[WORK ORDER] Please take the lines from the one holding "Open the blend" through the one holding "562x494 pixels." in the data below and copy them exactly.

[SOURCE DATA]
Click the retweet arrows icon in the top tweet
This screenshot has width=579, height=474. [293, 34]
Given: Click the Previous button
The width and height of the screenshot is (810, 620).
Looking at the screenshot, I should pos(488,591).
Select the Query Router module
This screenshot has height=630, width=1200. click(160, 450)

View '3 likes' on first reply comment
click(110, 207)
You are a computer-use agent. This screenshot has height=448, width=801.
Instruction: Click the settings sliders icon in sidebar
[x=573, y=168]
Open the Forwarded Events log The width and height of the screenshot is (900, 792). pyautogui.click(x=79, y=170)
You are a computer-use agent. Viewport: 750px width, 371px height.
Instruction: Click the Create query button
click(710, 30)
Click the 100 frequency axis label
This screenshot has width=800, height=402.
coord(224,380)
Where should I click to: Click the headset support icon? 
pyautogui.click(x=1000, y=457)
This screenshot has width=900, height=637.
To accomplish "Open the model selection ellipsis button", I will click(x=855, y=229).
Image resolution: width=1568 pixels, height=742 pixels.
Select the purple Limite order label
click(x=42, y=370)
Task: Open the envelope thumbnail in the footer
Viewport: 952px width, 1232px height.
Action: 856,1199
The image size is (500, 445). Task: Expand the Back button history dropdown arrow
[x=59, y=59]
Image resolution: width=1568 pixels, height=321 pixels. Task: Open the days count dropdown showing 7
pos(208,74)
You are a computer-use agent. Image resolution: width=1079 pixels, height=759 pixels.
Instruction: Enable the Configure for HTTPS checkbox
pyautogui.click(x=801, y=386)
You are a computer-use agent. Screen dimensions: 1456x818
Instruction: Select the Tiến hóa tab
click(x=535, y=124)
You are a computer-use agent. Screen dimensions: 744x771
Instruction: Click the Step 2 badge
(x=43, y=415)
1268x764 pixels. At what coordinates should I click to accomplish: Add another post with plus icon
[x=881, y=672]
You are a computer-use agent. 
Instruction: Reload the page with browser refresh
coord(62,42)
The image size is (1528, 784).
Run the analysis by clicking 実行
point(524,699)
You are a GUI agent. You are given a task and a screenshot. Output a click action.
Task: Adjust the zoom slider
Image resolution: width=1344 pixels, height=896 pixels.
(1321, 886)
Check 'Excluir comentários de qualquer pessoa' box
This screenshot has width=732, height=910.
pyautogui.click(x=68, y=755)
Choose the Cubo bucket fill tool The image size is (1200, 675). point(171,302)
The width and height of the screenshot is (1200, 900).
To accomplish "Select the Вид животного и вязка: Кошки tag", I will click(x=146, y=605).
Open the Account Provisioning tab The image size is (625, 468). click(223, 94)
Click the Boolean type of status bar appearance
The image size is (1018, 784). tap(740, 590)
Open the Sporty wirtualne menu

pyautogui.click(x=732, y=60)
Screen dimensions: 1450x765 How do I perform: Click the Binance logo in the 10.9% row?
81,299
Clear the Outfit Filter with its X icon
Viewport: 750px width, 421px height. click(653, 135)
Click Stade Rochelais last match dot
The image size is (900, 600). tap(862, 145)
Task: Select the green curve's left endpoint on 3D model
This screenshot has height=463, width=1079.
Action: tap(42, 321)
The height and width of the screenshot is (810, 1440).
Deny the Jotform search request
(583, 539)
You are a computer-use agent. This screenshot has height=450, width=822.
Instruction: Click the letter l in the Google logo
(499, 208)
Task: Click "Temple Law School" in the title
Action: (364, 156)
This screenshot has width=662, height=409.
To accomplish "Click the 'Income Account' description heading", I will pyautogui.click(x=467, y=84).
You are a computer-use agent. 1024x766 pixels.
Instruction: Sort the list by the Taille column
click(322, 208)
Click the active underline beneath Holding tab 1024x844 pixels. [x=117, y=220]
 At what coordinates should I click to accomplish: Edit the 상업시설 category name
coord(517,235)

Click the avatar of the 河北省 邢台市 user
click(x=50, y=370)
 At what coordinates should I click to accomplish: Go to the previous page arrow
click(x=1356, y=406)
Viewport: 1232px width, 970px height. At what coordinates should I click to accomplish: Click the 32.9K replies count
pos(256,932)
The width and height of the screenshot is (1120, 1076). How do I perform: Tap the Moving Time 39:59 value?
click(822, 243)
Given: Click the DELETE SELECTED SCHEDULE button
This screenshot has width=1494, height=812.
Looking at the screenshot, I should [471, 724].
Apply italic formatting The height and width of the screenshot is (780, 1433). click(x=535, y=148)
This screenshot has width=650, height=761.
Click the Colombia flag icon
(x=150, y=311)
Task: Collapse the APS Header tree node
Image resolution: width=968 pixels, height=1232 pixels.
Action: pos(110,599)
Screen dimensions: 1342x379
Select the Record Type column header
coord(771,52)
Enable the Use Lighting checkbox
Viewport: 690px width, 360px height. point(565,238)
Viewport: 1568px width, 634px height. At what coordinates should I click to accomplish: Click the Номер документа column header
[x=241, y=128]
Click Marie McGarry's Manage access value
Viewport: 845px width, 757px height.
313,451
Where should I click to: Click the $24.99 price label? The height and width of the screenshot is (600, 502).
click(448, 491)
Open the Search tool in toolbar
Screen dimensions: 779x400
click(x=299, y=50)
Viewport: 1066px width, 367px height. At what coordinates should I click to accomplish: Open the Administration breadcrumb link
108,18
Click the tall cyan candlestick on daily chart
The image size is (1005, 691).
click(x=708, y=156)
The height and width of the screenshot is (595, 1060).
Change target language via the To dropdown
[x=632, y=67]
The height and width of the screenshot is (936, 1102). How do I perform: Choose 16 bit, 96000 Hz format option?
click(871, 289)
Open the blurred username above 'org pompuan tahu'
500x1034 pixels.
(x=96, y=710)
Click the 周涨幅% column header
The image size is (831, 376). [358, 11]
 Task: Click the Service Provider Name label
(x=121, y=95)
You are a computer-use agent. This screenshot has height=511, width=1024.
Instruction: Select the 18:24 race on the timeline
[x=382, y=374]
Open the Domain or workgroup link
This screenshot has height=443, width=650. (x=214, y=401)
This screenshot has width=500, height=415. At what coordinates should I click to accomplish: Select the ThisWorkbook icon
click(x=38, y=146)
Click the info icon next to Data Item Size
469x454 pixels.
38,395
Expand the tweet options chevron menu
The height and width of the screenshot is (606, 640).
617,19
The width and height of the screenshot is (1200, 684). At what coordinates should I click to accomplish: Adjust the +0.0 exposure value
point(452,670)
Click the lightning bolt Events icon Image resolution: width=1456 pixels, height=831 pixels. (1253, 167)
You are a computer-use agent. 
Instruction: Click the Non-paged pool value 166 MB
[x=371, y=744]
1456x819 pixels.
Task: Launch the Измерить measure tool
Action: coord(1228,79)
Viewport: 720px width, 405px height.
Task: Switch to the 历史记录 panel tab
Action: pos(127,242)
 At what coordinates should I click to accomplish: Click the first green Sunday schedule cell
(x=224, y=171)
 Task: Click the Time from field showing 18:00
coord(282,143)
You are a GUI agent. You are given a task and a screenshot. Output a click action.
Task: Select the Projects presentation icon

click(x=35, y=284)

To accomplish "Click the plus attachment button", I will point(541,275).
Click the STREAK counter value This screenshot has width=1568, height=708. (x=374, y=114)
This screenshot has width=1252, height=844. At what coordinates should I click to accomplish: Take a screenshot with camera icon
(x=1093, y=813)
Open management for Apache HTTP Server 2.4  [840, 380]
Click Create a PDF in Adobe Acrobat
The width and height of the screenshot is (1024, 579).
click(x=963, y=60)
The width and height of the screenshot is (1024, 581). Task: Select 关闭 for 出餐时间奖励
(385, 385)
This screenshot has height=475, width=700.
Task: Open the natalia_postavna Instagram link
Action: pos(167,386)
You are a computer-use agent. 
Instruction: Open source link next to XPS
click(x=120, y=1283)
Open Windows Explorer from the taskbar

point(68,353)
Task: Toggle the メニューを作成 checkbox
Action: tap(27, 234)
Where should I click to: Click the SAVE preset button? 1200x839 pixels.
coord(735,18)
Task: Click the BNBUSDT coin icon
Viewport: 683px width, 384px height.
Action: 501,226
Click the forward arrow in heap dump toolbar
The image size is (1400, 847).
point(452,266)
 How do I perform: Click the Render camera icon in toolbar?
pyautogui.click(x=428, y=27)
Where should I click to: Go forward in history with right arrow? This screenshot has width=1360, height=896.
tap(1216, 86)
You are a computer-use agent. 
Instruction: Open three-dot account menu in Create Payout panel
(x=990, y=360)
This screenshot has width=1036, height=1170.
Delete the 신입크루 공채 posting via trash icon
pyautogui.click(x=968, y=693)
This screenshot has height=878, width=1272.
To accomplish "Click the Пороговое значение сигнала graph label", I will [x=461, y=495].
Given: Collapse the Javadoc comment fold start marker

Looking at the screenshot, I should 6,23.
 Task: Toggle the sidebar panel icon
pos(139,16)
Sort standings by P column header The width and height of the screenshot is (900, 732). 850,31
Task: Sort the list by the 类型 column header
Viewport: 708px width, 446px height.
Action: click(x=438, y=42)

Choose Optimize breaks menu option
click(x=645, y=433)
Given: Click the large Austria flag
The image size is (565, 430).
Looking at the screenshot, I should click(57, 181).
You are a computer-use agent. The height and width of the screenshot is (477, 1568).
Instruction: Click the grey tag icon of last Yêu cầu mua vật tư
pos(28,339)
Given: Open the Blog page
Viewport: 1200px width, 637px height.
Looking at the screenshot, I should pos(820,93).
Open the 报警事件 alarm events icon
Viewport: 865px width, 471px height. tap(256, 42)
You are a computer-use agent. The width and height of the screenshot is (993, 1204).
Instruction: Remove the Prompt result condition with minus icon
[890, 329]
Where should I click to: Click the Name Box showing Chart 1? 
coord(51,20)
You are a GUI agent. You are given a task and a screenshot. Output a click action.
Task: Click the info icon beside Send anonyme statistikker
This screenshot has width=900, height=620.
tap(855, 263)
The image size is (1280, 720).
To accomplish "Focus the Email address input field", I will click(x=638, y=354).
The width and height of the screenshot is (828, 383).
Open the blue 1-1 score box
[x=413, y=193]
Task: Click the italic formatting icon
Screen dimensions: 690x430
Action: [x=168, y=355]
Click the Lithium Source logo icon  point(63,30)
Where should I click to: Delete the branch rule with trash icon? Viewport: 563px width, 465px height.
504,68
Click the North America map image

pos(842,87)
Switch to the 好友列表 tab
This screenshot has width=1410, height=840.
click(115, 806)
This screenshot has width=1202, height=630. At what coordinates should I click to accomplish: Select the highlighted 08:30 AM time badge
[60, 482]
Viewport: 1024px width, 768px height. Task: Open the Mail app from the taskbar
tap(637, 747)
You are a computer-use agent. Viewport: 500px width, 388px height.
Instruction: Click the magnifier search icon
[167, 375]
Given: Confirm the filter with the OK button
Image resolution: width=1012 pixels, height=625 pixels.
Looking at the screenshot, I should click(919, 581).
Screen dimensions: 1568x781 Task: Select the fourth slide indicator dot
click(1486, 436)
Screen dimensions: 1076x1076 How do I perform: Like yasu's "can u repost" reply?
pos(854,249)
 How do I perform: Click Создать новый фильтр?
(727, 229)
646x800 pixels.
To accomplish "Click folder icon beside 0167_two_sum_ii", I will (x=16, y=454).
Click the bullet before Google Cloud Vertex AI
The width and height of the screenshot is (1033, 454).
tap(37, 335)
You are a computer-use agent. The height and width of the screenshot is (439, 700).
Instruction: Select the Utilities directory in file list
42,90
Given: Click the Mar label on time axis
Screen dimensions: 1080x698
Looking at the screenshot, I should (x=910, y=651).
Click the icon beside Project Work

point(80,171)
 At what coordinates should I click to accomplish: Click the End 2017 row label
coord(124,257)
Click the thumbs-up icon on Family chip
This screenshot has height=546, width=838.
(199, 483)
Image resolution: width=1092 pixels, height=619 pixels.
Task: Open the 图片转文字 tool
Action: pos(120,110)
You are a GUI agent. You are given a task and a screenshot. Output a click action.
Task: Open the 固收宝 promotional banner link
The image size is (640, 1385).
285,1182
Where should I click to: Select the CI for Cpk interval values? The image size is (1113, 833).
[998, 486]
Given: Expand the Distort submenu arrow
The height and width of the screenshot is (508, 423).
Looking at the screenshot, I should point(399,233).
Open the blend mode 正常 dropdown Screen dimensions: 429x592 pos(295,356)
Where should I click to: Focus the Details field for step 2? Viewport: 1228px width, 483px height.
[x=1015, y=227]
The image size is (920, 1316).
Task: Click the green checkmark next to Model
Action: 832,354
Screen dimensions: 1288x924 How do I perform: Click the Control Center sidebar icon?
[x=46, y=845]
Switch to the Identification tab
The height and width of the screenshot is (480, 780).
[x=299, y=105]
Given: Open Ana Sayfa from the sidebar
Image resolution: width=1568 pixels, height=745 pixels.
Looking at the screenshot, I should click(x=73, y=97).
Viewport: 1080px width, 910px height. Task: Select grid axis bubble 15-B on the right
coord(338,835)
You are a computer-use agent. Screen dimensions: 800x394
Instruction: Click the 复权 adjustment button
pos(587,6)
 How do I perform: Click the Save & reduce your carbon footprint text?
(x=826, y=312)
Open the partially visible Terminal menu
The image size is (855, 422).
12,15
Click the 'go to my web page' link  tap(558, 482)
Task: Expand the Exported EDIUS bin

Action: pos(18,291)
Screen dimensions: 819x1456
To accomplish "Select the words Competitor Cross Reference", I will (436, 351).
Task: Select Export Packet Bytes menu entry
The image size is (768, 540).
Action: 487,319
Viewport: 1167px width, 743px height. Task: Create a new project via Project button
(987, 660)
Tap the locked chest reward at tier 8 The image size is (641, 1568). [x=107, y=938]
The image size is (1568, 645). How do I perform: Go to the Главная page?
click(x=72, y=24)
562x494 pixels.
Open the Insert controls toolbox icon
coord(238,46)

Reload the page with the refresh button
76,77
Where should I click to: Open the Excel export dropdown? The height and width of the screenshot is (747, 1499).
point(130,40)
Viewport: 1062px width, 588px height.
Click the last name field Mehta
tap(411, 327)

[EXERCISE RESPONSE]
Open the blend mode 正常 dropdown Screen dimensions: 429x592 pos(295,356)
Where should I click to: Focus the Details field for step 2? Viewport: 1228px width, 483px height.
[x=1015, y=227]
The image size is (920, 1316).
Task: Click the green checkmark next to Model
Action: 832,354
Screen dimensions: 1288x924 How do I perform: Click the Control Center sidebar icon?
[x=46, y=845]
Switch to the Identification tab
The height and width of the screenshot is (480, 780).
[x=299, y=105]
Given: Open Ana Sayfa from the sidebar
Image resolution: width=1568 pixels, height=745 pixels.
Looking at the screenshot, I should click(x=73, y=97).
Viewport: 1080px width, 910px height. Task: Select grid axis bubble 15-B on the right
coord(338,835)
You are a computer-use agent. Screen dimensions: 800x394
Instruction: Click the 复权 adjustment button
pos(587,6)
 How do I perform: Click the Save & reduce your carbon footprint text?
(x=826, y=312)
Open the partially visible Terminal menu
The image size is (855, 422).
12,15
Click the 'go to my web page' link  tap(558, 482)
Task: Expand the Exported EDIUS bin

Action: pos(18,291)
Screen dimensions: 819x1456
To accomplish "Select the words Competitor Cross Reference", I will (436, 351).
Task: Select Export Packet Bytes menu entry
The image size is (768, 540).
Action: 487,319
Viewport: 1167px width, 743px height. Task: Create a new project via Project button
(987, 660)
Tap the locked chest reward at tier 8 The image size is (641, 1568). [x=107, y=938]
The image size is (1568, 645). How do I perform: Go to the Главная page?
click(x=72, y=24)
562x494 pixels.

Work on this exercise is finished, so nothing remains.